In order to make the payment of Nsfas allowances easier and prevent payment delays, the scheme introduced a new direct payment solution through the NSFAS MasterCard.

NSFAS partnered with four banking service providers to bring the new payment solution to students. These service providers include Tenet Technology, Coinvest Africa, Ezaga Holdings and Norraco Corporation.

Some students have Expressed frustration noting that the onboarding process has been everything but ‘seamless’, with some questioning communication around the new system and why it was introduced at universities in the middle of the academic year.

We unequivocally reject the current Direct Payments system, which perpetuates excessive fees. NSFAS must recalibrate its focus onto its core mission.

Exorbitant Bank Charges

Although NSFAS already piloted the direct banking system at Technical Vocational Education and Training (TVET) colleges in 2022, the system was only implemented at universities around South Africa a few months ago.

However, since its implementation there have already been a number of complaints about the system, including students not receiving their funds, exorbitant bank charges, glitches, and unauthorised access resulting in loss of funds. 

Rejecting The 60-Credit NSFAS Policy 

Student leaders are also strongly against the implementation of the 60 credit policy. This as they believe it places undue burden on students who are already struggling financially. 

The credit policy states that students who are studying for less than 60-course credits are no longer eligible for accommodation, living and transport allowance. This means that students will have to cover these costs after being approved by NSFAS for the allowances.

It undermines their ability to cover basic living costs, purchase essential learning materials, and maintain their mental and physical well-being.

They added that the removal of the 60-credit policy will be a pivotal step towards ensuring that all students have equal opportunities to succeed academically without compromising their overall quality of life.

Immediate Review To The Defunding Of Student 

Student leaders are also calling for an immediate revision of the NSFAS defunding policy. They explain that numerous deserving students were abruptly defunded from receiving the financial support provided by NSFAS without proper recourse or due process.

This unjust practice not only hampers their academic pursuits but also perpetuates inequality by hindering access to education.

They added that swift revision is paramount to ensure fairness, transparency and equitable opportunities for all students. 

Removal Of The Accommodation Cap 

In 2023, NSFAS announced a cap of R45 000 on the accommodation allowance for NSFAS students whether in University accommodation or accredited private accommodation. Stakeholders noted their concern with the accommodation allowance cap as it could leave students without a place to stay. 

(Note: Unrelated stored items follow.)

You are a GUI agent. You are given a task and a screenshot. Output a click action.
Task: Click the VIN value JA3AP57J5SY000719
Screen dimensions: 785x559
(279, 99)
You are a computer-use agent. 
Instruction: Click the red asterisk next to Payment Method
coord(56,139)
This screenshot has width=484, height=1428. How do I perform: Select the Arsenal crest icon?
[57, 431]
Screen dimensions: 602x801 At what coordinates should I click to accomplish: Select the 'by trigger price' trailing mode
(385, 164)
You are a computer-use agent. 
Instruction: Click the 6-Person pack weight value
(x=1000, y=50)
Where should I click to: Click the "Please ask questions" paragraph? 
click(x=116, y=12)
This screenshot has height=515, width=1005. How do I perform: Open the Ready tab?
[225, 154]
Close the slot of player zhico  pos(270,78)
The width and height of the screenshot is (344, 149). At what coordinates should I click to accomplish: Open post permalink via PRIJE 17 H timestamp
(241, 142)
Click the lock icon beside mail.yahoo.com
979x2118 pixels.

The draconian NSFAS Accommodation cap of this year must crumble without delay. We reject a uniform approach to capping and demand instead a nuanced evaluation for each institution, rooted in its unique context.

Student leaders have called for the department to adopt an approach that accounts for the context of each institution. 

NSFAS Response To Student Concerns

During a press briefing, NSFAS Board Chairperson Ernest Khosa acknowledged that, as with any introduction of new systems, there have been some teething issues and genuine cases of students who have not been able to access their allowances via the new solution.

We have also noted that closer to payment dates, the system experiences technical glitches caused by high internet traffic due to students registering at the same time. Onboarding for TVET college students continues on an ongoing basis as new students enrol.

He said this can be mainly attributed to issues of data integration with institutions and system glitches caused by too many students/traffic seeking to register onto the system at the same time. 

Khosa added, “We have also had reports of students struggling with the authentication process and requiring assistance, hence we swiftly deployed officials across various campuses."

This is a developing story and may be updated to include the latest information.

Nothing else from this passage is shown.